Big Data Pitfalls

Avoid Simpson’s paradox:
This paradox refers to a phenomena where the association between a pair of variables (X; Y) reverses sign upon conditioning of a third variable, Z regardless of the value taken by Z. If we partition the data into subpopulations, each representing a specic value of the third variable, the phenomena appears as a sign reversal between the associations measured in the disaggregated subpopulations relative to the aggregated data, which describes the population as a whole.

Right ML algorithms usage: use the right approach for machine learning algorithms, find the appropriate algorithm for your specific problems. Ex. If you need a numeric prediction quickly, use decision trees or logistic regression.

Keep in mind the Prisoner’s Dilemma: like in “cigarette manufacturers endorsed the making of laws banning cigarette advertising, understanding that this would reduce ad costs for parties and increase profits across the industry”, so it is with the business strategy and down to big data processing.

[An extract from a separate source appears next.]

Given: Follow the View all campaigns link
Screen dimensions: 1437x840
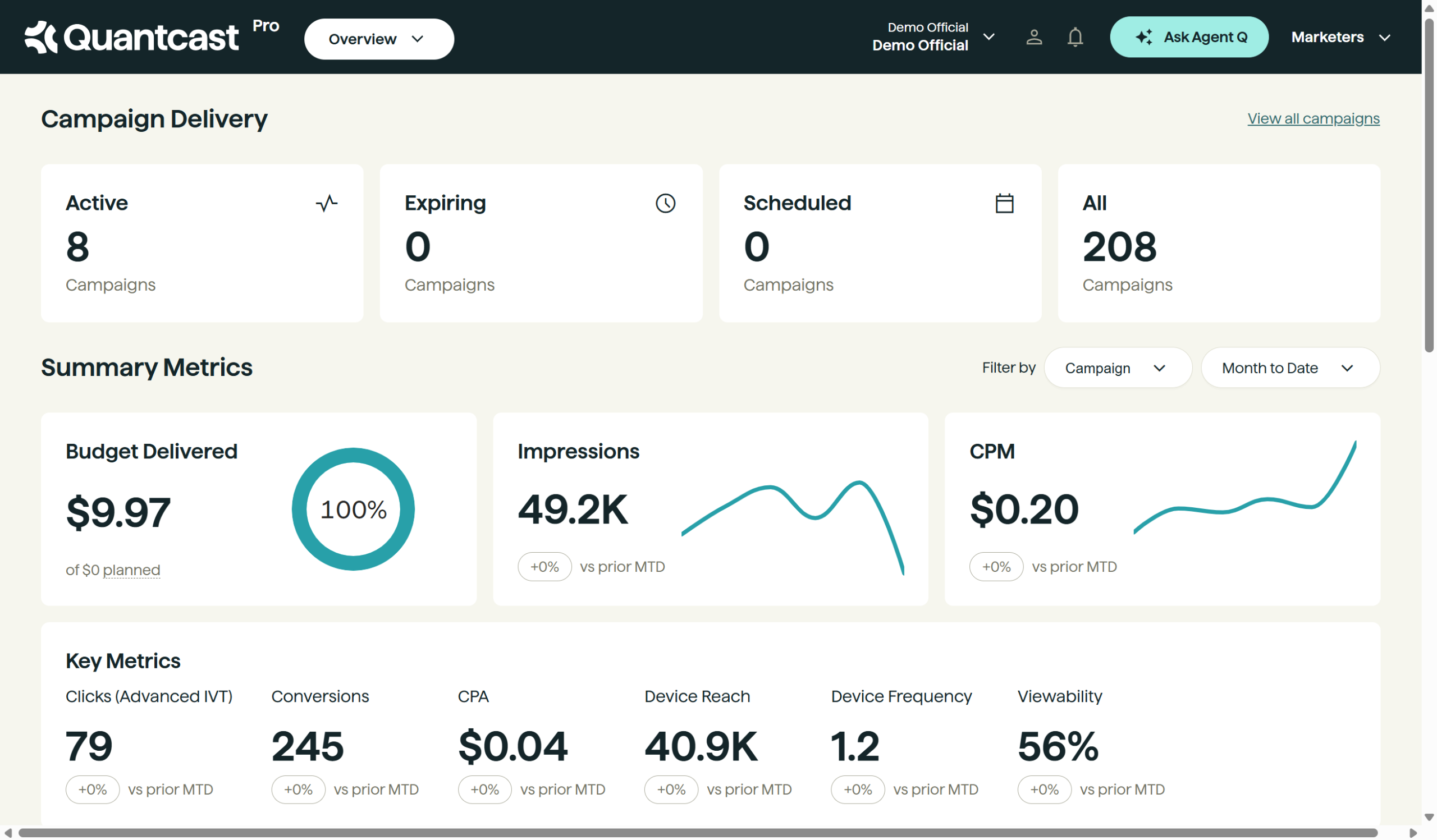Looking at the screenshot, I should pyautogui.click(x=1313, y=118).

Consider Gödel’s Theorem: any system of computation you can construct (numbers theory etc.) that it is true, it cannot be ultimately proved from the rules within that computational construct. The system in a way transcends itself. Thus the way to the strong AI for example.

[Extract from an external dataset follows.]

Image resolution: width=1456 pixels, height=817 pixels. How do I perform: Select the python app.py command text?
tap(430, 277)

Keep in mind the exponentially powerful quantum computers of the future. For example build different, resistant cryptographic algorithms against the qubits future powers.

Job Breakthroughs

Startup vs. Larger Company:
Working for a smaller company is that you get to make more of an impact: Working in a larger corporation might have more benefits or a higher salary but a startup is where you can really make a difference and see the influence your work is having on the business. You’re heavily involved in each stage of production and your opinion is more likely to carry weight than at a larger, more structured operation. Decentralization of big companies would be done through tokenization. The shares will be done through ICOs.
Jobs in IT:
In artificial intelligence, the Internet of Things, data security, virtual reality and augmented reality: big data engineer, full-stack developer, security engineer, IoT architect and VR/AR engineer. The skills needed to succeed in the IT jobs of tomorrow revolve around security certifications, programming and applications development, proficiency with cloud and mobile technologies, and other specialized skill sets giving also way to the hybrid IT roles that bind the business to IT.
Data Scientists: it is essential for data scientists to work with languages like R, Python, SAS, Hadoop, Netezza in which they apply their knowledge in statistics, mathematics (algebra), matices (multivariable) calculus. And to have a knowledge in platforms like MapReduce, GridGain, HPCC, Storm, Hive, Pig, Amazon S3.

The user as valuable “in the network” resource. Their actions should be monetized and generate income. We are producing valuable data even now by only navigating on FB, Google and other social networks which the system themselves uses it to become better (the long therm plan is building the future AI systems together). The “Internaut” will be one of the nicest job of the future.